Chronic Africa Hunger Threatens Peace, Stability
Chronic Hunger in Africa Threatens Peace and Stability, WFP Chief Warns
New York, Jun 30 2005 3:00PM
The greatest humanitarian crisis facing the world today is in southern Africa, where more than 8 million people face starvation, and a "lethal mix" of AIDS, recurring drought and failing governance is slowly destroying social structures and undermining peace and security, the head of the United Nations World Food Programme (WFP) warned today.
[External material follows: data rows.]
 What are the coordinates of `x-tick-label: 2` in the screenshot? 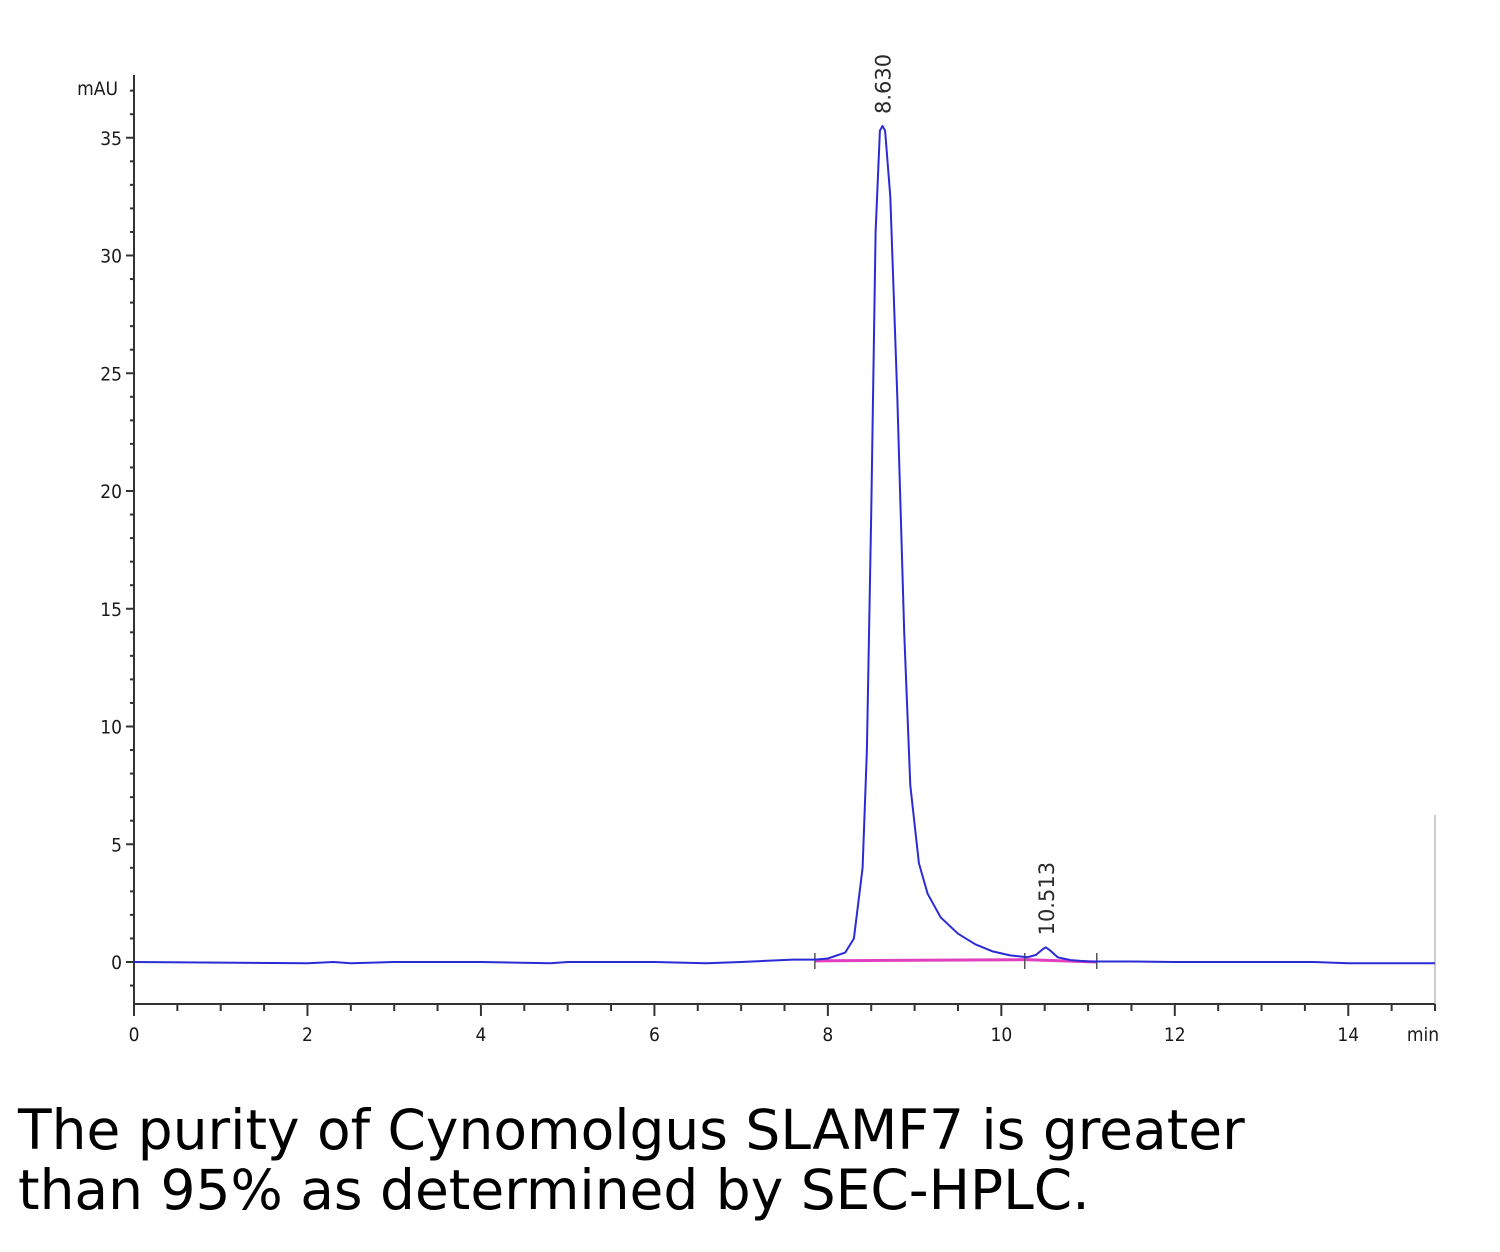 It's located at (308, 1035). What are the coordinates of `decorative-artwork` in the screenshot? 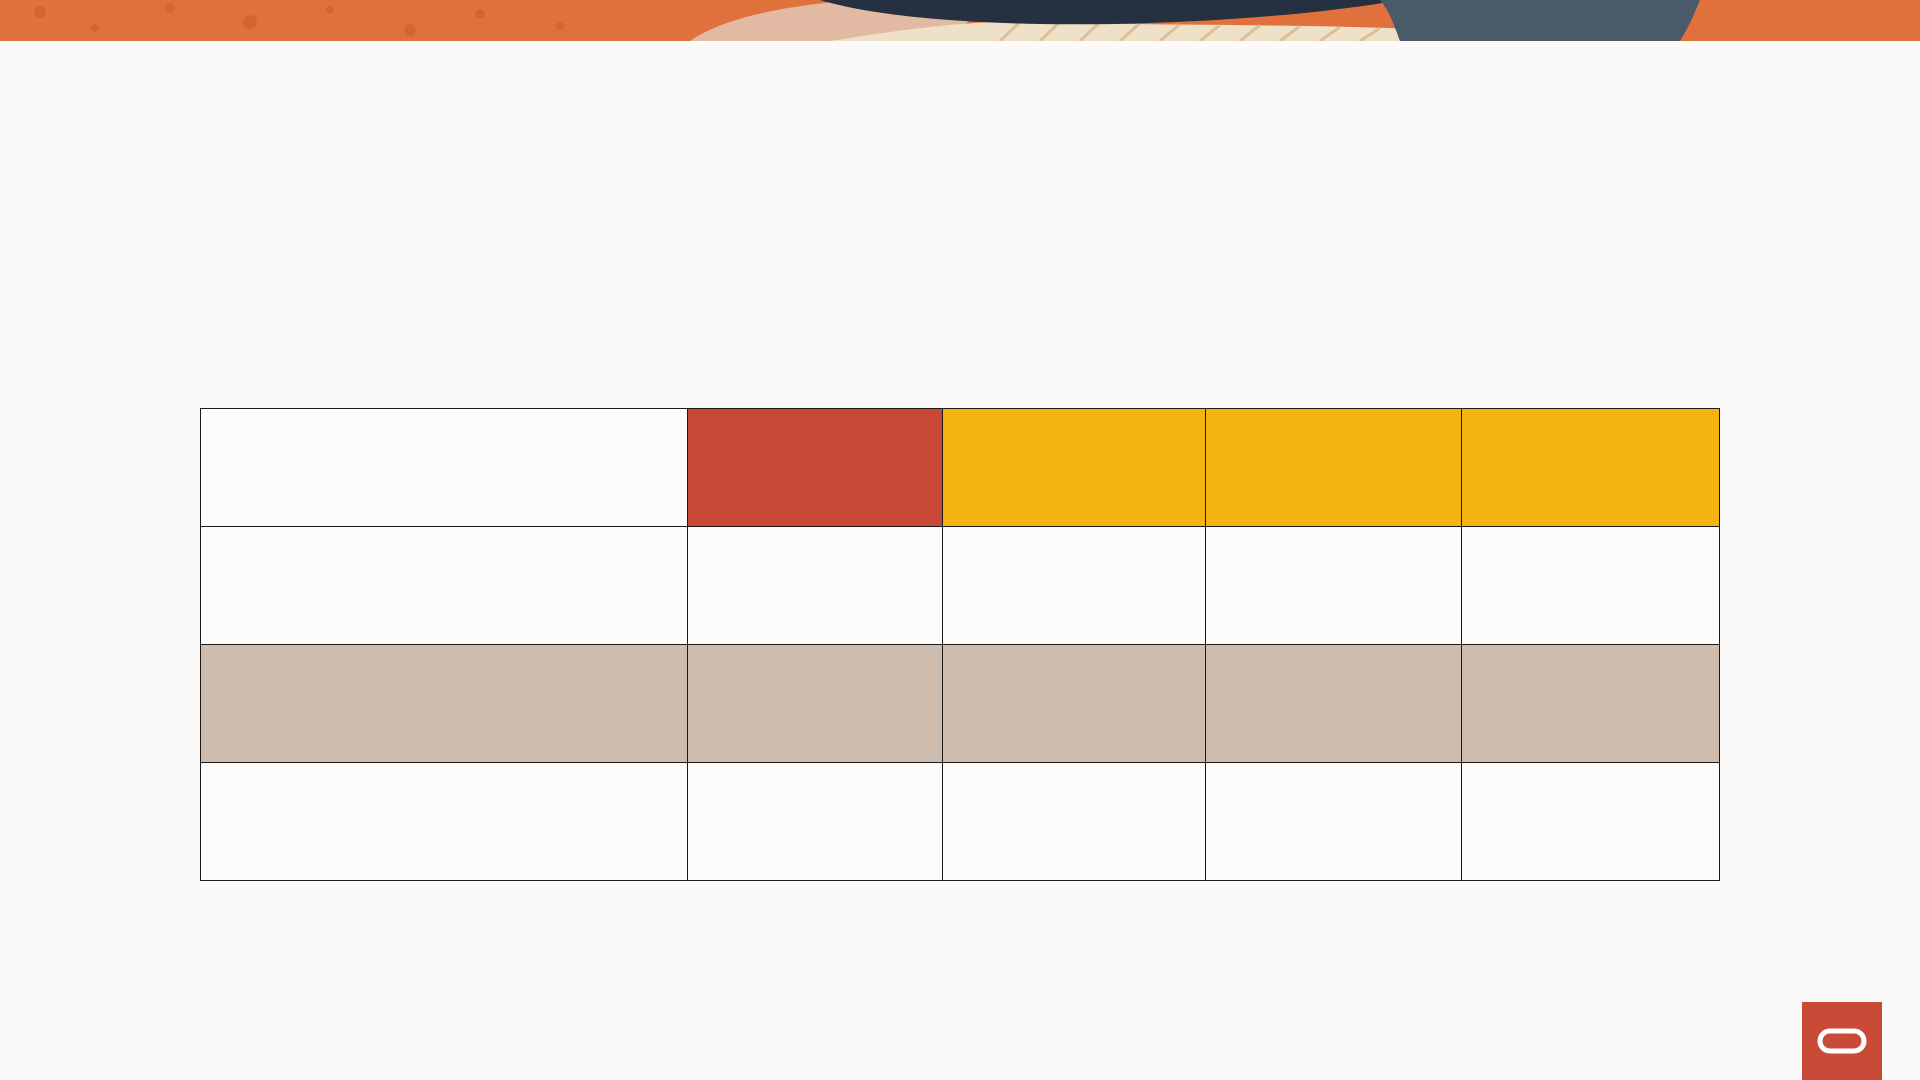 It's located at (960, 20).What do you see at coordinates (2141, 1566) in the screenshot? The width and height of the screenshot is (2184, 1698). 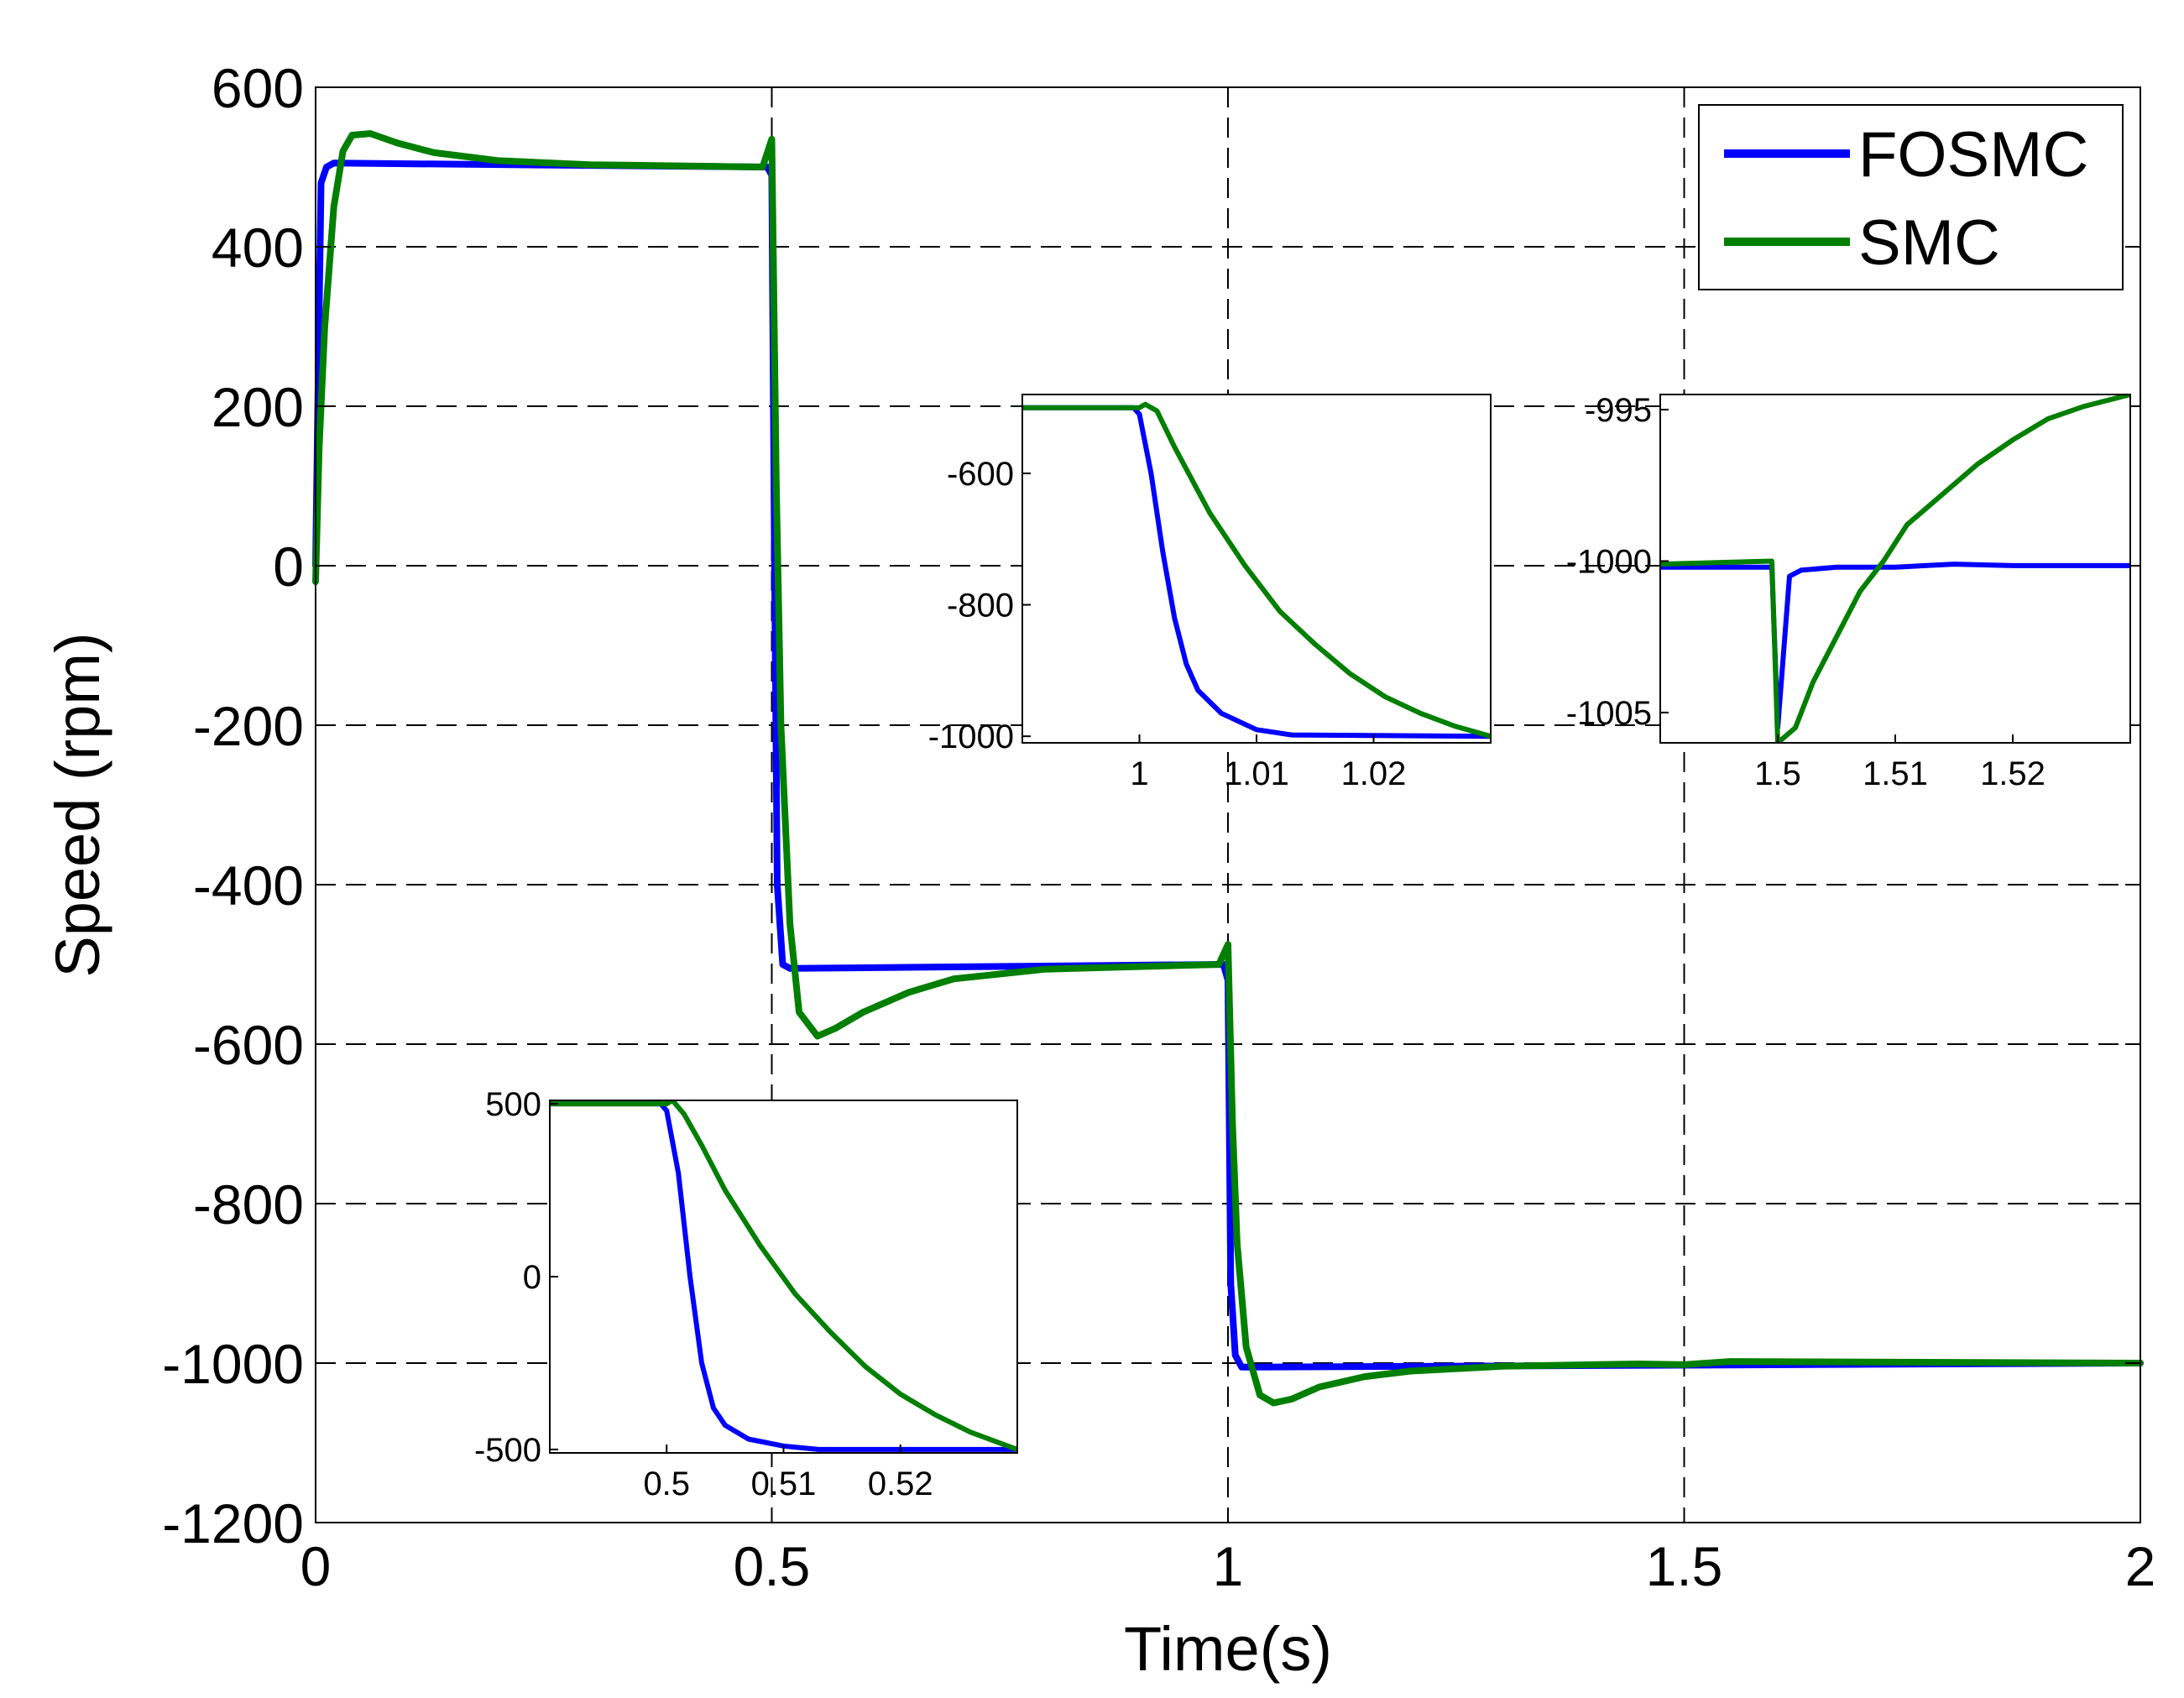 I see `x-tick-label: 2` at bounding box center [2141, 1566].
In much of Africa, the prevalence of chronic hunger is an accurate barometer for the level of social instability, WFP Executive-Director James Morris, told the Security Council in a public meeting on food crises in Africa. "It does not matter whether that instability is caused by civil conflict, drought AIDS, poor governance, or any combination of those factors – hunger almost always comes with it," he said.
Setting the stage for the Council's debate, Mr. Morris opened his briefing by quoting a recent plea made by Nigerian President Olusegun Obasanjo: 'A hungry person is an angry person. It is in all our interests to take away the cause of that anger.'
Chronic hunger in the African countryside spurs continual rural to urban migration. The existence of at least some basic services acts as a lure, and, with the very likely possibility that waves of AIDS orphans will head to major cities as antiretroviral drugs become more widely available, unemployment, social disintegration and urban crime are sure to rise.
With projections for urban population growth in sub-Saharan Africa among the highest in the world, at a certain point capacities of municipal governments will be stretched to the limit and social demands will not be met, which may aggravate internal political and social tensions, especially among competing ethnic groups perhaps not accustomed to sharing the same political space.
Mr. Morris urged international donors to devote more attention helping governments bolster safety nets in booming cities like Nairobi, Lagos and Lusaka, and called on African governments to invest in agriculture and other sectors to encourage Africans to remain in the countryside.
Mr. Morris, who is also Secretary-General Kofi Annan's Special Envoy for Humanitarian Needs in Southern Africa, singled out that region as particularly vulnerable and deserving of international attention. The HIV/AIDS pandemic was now beginning to take its toll not only in lives lost but also by undermining the capacity of devastated communities to produce food and educate their children, he said.
"In 2003, alone, Lesotho lost a third of its health workers and 15 per cent of its teachers," he said, adding that aids has claimed the lives of nearly 8 million African farmers - more farmers than there are in North America and the European Union combined.
Mr. Morris went on to highlight some positive signs for Africa, its home-grown New Partnership for Africa's Development (NEPAD), greater cooperation within the continent on famine relief, Bob Geldof's revival of "LiveAid", and the G8's recent debt relief initiative.
But much remained to be done. "In 2000 at the Millennium Summit, every nation here made [the pledge] to halve hunger and poverty. It is time we began to show progress and with that, build peace and security in a troubled continent," he said.